Knowing that your income, deductions, and tax paid will be publicly available can do far more to encourage honest tax-paying than audits, which are increasingly rare and increasingly superficial.
Not even 500 of the nearly 25,000 households reporting incomes of $10 million or more in 2019 were audited. That’s 2 percent—just 1 in 50. Only 66 audits were completed.
People like Trump who earn money from legal sources can cheat like crazy on their tax returns with almost nothing to fear. That’s because fewer than 600 people at all income levels are convicted of tax fraud in a typical year.

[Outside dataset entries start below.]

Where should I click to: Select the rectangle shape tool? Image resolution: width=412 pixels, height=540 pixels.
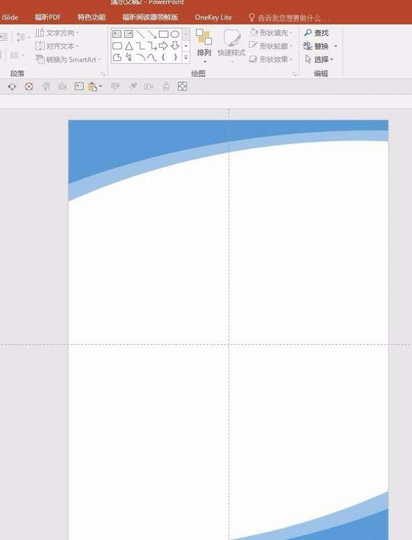coord(164,34)
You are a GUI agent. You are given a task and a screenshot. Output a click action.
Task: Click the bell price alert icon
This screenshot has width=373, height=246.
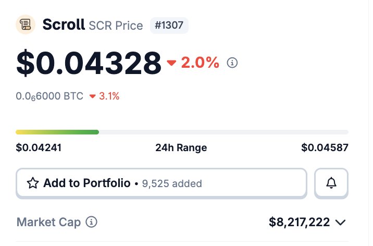[x=331, y=183]
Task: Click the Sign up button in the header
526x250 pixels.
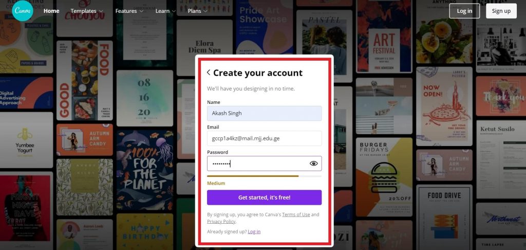Action: click(501, 11)
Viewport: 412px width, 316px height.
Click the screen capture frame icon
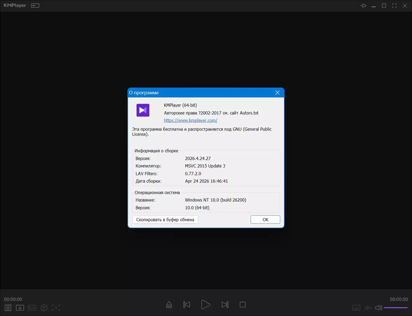click(56, 308)
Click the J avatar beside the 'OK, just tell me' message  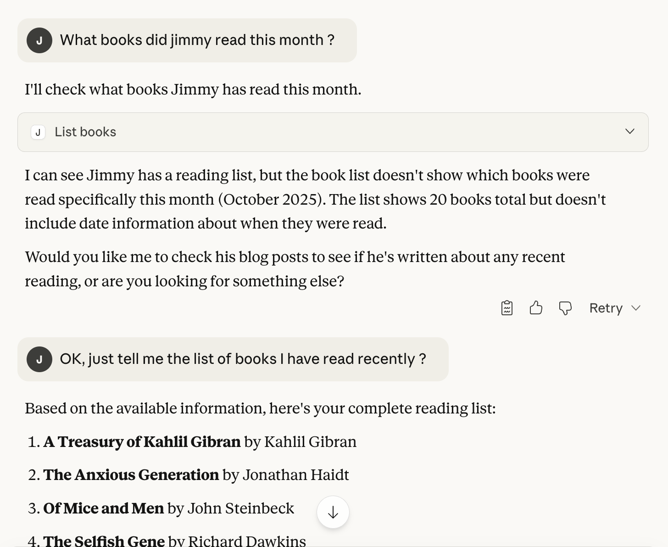pos(39,359)
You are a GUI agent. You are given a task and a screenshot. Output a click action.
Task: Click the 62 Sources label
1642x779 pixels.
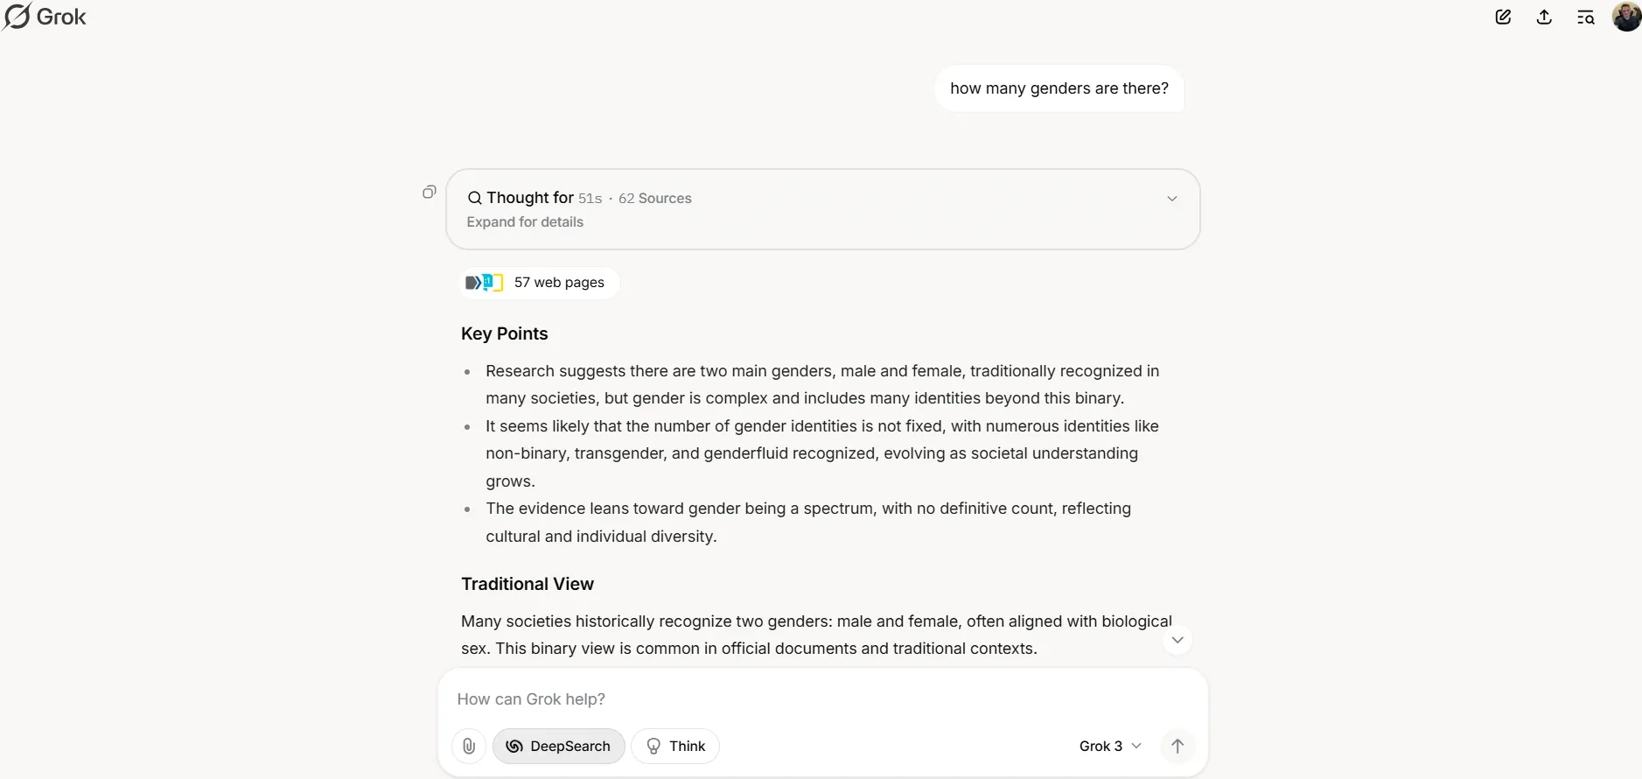654,199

That makes the odds of conviction about 1 in 275,000 taxpayers. But the odds for business owners are much better (which is to say less), because most people convicted of tax crimes are drug dealers, politicians who took bribes, or people who paid bribes.
The IRS, as funded by Congress, spent far more money auditing the working poor than the 24,457 households with incomes of $10 million and up in 2019. But don’t get angry at the IRS. They are just the tax police, enforcing the law as they are instructed by Congress. If Congress tells the IRS to focus on high-income tax cheating, it will.
A little-known reason the IRS rarely audits someone like Trump, even if there are indications of brazen fraud, is that if an audit will not raise any revenue immediately, it looks bad on IRS performance reports.
Consider a rich business owner who fabricates deductions but who would still owe zero tax in the audited year even if those deductions were denied. That means an audit that will not generate any tax revenue. That’s also what Trump apparently did in 26 sole proprietor, or Schedule C, filings in the six years of released tax returns.
Denying the immediate deductions may mean more taxes in future years, but the way the IRS measures audit performance, it doesn’t take future taxes into account. As a result, many working and retired IRS auditors have told me over the years, the IRS typically decides to audit other filers who are more likely to generate taxes immediately, allowing multi-year tax cheats to slip away.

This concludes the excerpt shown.